May 1 is also significant in our family because 1 year ago today, I resigned my job and decided to launch out into my own business. At that point, I had not yet discovered Repos à Ribérac (that would come a few days later), but I knew there were bigger things ahead and just like early spring buds break through the cold dark soil–I was yearning to emerge, to create and to connect. I believe in work–I think there is a sacredness to work–it can be missional, impactful, and fulfilling. As head of HR, it was my job to ensure people entered into work and were fulfilled in their work–having all the tools necessary to work well, not only for their company, but also so they could find personal fulfillment in what they did every day. Yet, ironically, I had become very disconnected from my work. So…when I resigned and determined to redefine what work would look like in my daily life, it was a pivotal psychological shift.
One of the first things I discovered was that now I was sole manager of my time–I’ve shared with you all before that my greatest fear has always been about wasting time and here I suddenly was with no one to manage it but me. It was also up to me to determine what were the most important priorities for each day, to take visions and dreams I had and make them a reality, and in short, I realized that building in times of rest and reflection (there is no other way for creativity to happen) had to be part of my daily life. I felt like I was going from a “paint by numbers” life to a “blank canvas” life–it was thrilling and scary.
So, one year later, Darrell and I are fully running our own business…yesterday at lunch, I told him that I don’t think I have ever been more content or fulfilled in my work than I am right now.

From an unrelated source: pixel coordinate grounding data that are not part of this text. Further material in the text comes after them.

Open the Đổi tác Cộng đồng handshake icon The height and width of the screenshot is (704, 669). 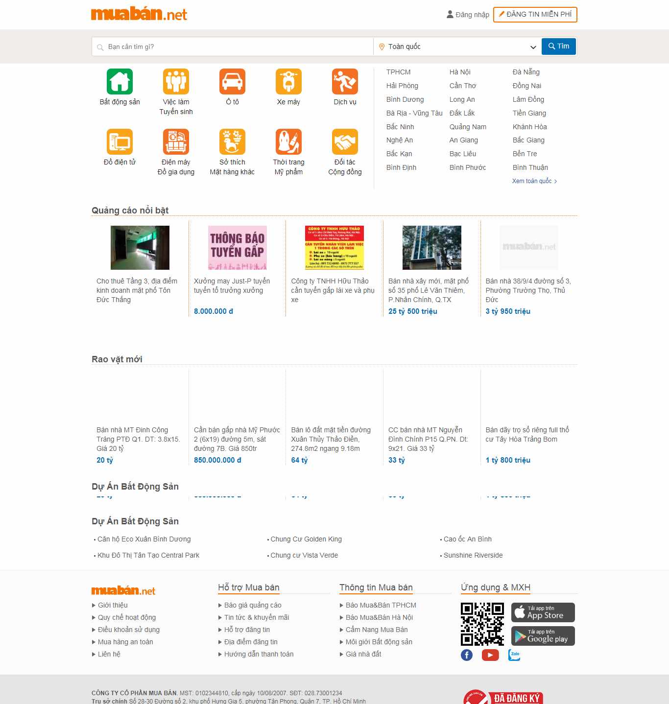346,142
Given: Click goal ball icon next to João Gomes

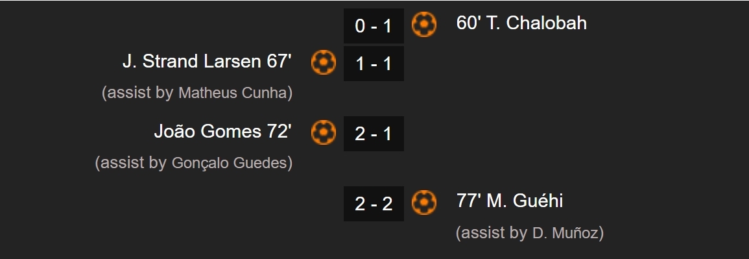Looking at the screenshot, I should [324, 132].
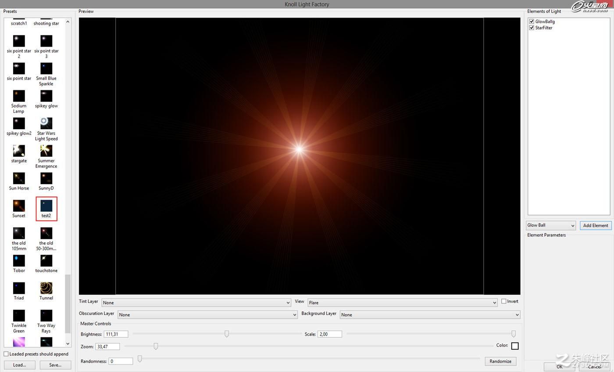Open the Background Layer dropdown
The width and height of the screenshot is (614, 372).
point(430,314)
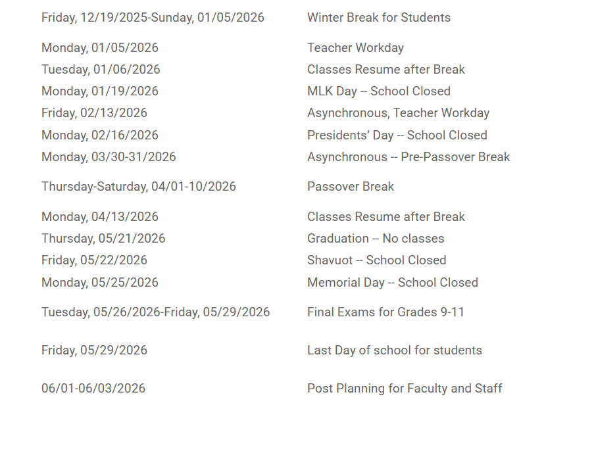This screenshot has width=594, height=457.
Task: Select Post Planning for Faculty and Staff
Action: pyautogui.click(x=404, y=389)
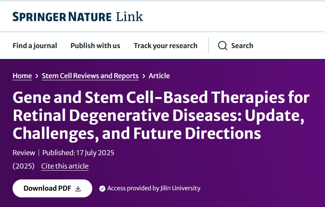Open the Publish with us menu
The image size is (325, 207).
pyautogui.click(x=95, y=46)
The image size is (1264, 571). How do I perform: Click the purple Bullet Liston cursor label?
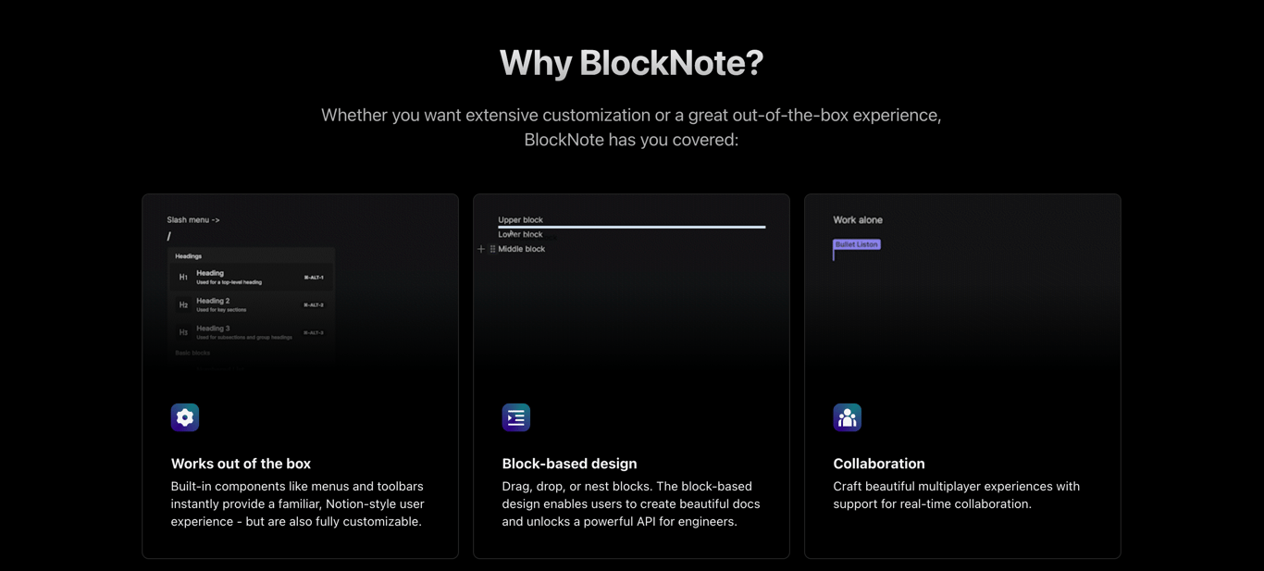click(857, 244)
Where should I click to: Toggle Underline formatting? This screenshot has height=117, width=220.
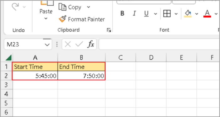(146, 14)
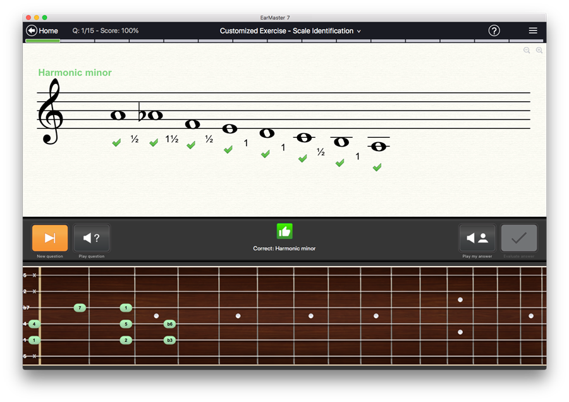Click the first green progress bar segment
This screenshot has width=569, height=402.
click(42, 41)
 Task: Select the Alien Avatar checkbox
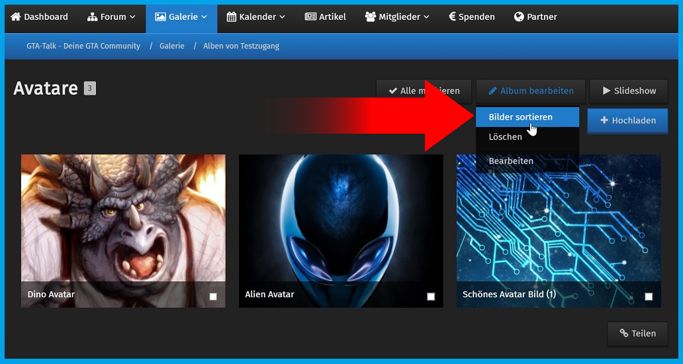[x=431, y=296]
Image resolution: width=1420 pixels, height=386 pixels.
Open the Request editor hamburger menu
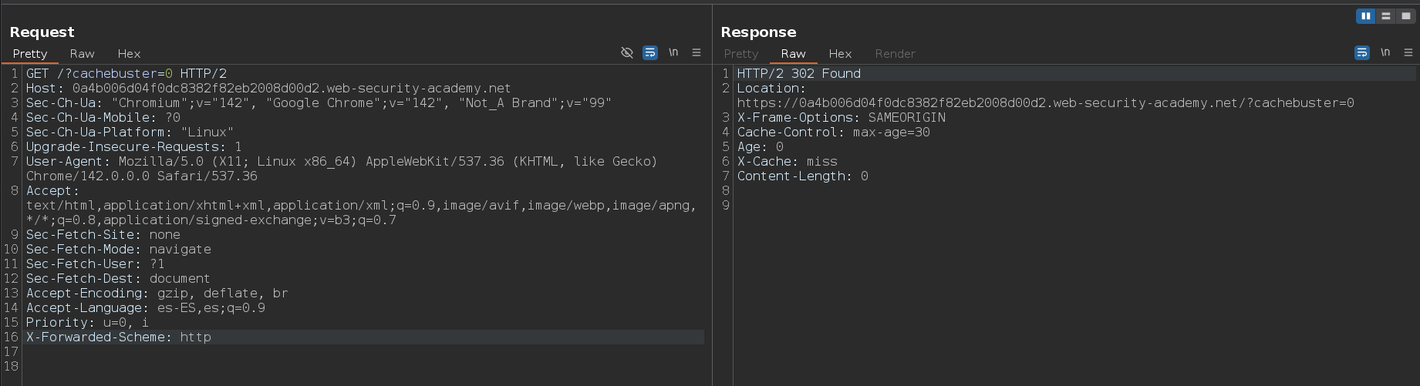(x=697, y=52)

Yesterday, I served breakfast to three couples–one from Ireland, one from the Netherlands, and one from France (fascinating!) I regularly make time to eat lunch, sitting down and enjoy reading the NY Times (yes, I still read it every day). I go to bed at a decent hour and never have to wake up before 6:30 am. Every day is different, and I meet new and interesting people. Although I never “leave” my work, I don’t feel like I need a vacation from my regular life (though I still love to explore and travel for the fun of it.)
I find it fascinating that I embarked on this redefinition of work on the day that the French celebrate Labor Day. I’ve heard people say that the French don’t like to work–very untrue; it’s my observation that they have just prioritized work appropriately in their life. So, what do the French do on Labor Day? They take the day off for one and no one can be forced to work, meaning it is the one day of the year that employees cannot be legally obliged to work (except in professions that cannot be interrupted like hospitals and public transport). There are no grocery stores, stores, or restaurants open. Sometimes, the French use this day to participate in organized marches for labor-related causes (the increased age of when one can retire is a very hot issue still), and my favorite tradition is they give each other small bouquets of lily of the valley.

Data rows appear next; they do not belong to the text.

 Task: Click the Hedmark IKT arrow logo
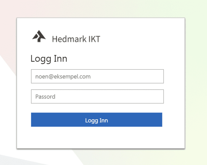(39, 36)
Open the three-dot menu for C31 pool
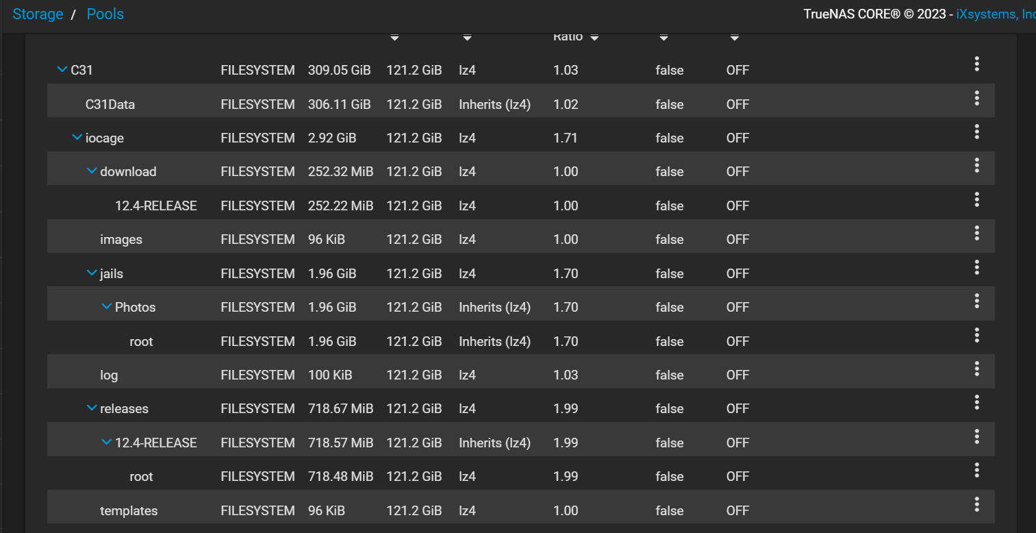The image size is (1036, 533). [x=976, y=64]
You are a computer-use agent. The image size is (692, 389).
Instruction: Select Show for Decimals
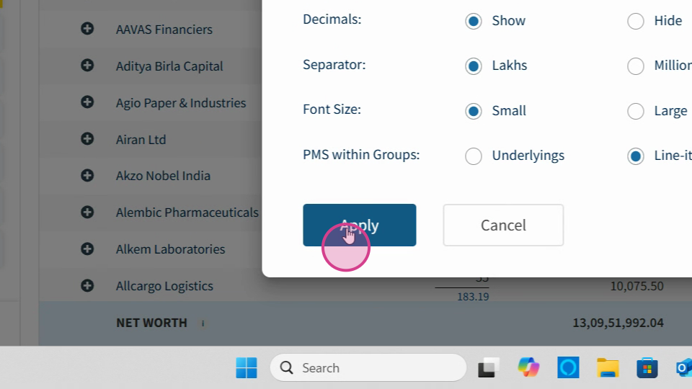click(473, 21)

It is said that the French rely on the blooming of this sweet blossom because it almost always blooms on or about May 1. Long a symbol of luck, it became tradition in the middle ages to give these blossoms in love and friendship. With the Industrial Revolution and Parisian fashion shows (interesting story), these sweet bouquets (called muguet) were given to workers in gratitude. I’ve included a short article about it here. For the last two days, these small bouquets have been for sale at our market and today someone outside the patisserie was selling them. I was most touched this morning when I found a small bouquet tucked into my front door by an anonymous donor.
There is solidarity in gestures like these that are practiced across an entire country–it symbolizes for me the beauty, culture, and kindness that above all should be valued in our daily life. Yes, work is important AND rest from work is important. We do work to live, but we don’t have to live to work. While I was ironing, Darrell brought the little bundle of flowers to me and said, “look what someone left us.” I took a moment to enjoy the fragrance of those blossoms, and then got back to my work, even sweeter because it is work I have chosen.